With over 50 years of experience, Clario has contributed to more than 30,000 clinical trials across more than 100 countries, with translations available in over 100 languages. The company reports that its technologies have supported more than 700 FDA and EMA new drug approvals, representing approximately 70% of FDA and EMA new drug approvals since 2015. Clario offers 24/7 support for both partners and patients, with training and instructions integrated directly into its devices.

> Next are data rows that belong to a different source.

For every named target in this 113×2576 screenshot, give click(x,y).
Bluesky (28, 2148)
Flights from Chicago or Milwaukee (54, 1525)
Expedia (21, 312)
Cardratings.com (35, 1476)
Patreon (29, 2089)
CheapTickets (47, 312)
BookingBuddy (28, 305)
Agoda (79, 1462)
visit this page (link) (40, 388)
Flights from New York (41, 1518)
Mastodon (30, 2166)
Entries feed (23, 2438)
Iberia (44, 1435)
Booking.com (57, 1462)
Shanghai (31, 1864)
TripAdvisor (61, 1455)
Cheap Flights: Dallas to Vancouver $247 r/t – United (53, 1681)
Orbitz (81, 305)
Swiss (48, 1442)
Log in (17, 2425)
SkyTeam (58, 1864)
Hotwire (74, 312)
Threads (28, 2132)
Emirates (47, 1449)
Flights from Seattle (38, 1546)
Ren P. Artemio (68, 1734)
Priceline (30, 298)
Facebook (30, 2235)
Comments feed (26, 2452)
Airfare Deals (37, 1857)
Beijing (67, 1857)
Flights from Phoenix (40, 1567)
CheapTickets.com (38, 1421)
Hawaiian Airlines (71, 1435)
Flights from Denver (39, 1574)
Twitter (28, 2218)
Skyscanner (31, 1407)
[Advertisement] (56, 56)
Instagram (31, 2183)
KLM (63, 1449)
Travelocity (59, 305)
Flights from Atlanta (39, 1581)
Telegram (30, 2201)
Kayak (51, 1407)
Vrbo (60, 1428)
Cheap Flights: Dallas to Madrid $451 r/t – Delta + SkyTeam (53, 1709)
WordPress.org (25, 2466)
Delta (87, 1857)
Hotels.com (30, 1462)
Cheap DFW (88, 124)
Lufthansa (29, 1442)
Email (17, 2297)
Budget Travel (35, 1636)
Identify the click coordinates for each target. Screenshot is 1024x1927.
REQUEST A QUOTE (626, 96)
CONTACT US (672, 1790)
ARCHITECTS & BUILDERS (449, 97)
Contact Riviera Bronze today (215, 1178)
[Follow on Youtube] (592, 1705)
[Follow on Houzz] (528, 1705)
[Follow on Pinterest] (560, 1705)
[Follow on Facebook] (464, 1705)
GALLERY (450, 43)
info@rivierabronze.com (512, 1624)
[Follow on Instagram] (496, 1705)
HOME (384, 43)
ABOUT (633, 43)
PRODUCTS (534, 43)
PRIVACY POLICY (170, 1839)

Core Endpoint Technology Areas

  • Cardiac Safety: Endpoint technology focused on monitoring and assessing cardiac safety signals during clinical trials.
  • eCOA (Electronic Clinical Outcome Assessment): Digital tools for capturing patient-reported, clinician-reported, and observer-reported outcomes.
  • Medical Imaging: Clario has conducted over 5,000 imaging studies and brings response criteria expertise to oncology and other therapeutic areas.
  • Precision Motion: Technology solutions for measuring and analyzing patient movement and physical function as clinical endpoints.
  • Respiratory: Endpoint solutions supporting respiratory drug development programs.

Key Capabilities

  • Scientific expertise: Hundreds of clinical trial management experts apply therapeutic area and endpoint science across the company's evidence generation technologies, supported by extensive global regulatory experience.
  • Global operational scale: Thousands of customer operations professionals deliver deployment capability across more than 100 countries, with regulatory and operational expertise built from tens of thousands of trials.
  • AI and validated software: Clario develops engineered and validated clinical trial management software and AI solutions integrated across its endpoint technology portfolio.
  • Decentralized and hybrid trial support: The platform is designed to support decentralized, hybrid, and traditional site-based trials, with the stated aim of expanding patient choice and improving diversity and health equity within clinical trials.
  • Integrated platform for sponsors, sites, and CROs: The platform combines endpoint technologies with scientific expertise and global scale, with compliance and retention features built into devices and workflows.

Notable Developments and Certifications

  • Clario has received ISO 42001 certification for responsible artificial intelligence, audited by Schellman.
  • Research published in Biological Psychiatry demonstrated that a speech-latency vocal biomarker supported by Clario's technology can strengthen drug–placebo separation in schizophrenia trials.
  • Thermo Fisher Scientific announced its acquisition of Clario in October 2025, with the stated goal of enabling pharma and biotech customers to accelerate innovation with deeper clinical insights.

Clario serves sponsors, CROs, and clinical sites seeking to generate reliable clinical evidence, offering an endpoint technology platform that spans cardiac safety, imaging, eCOA, motion, and respiratory domains, backed by global regulatory expertise and round-the-clock operational support.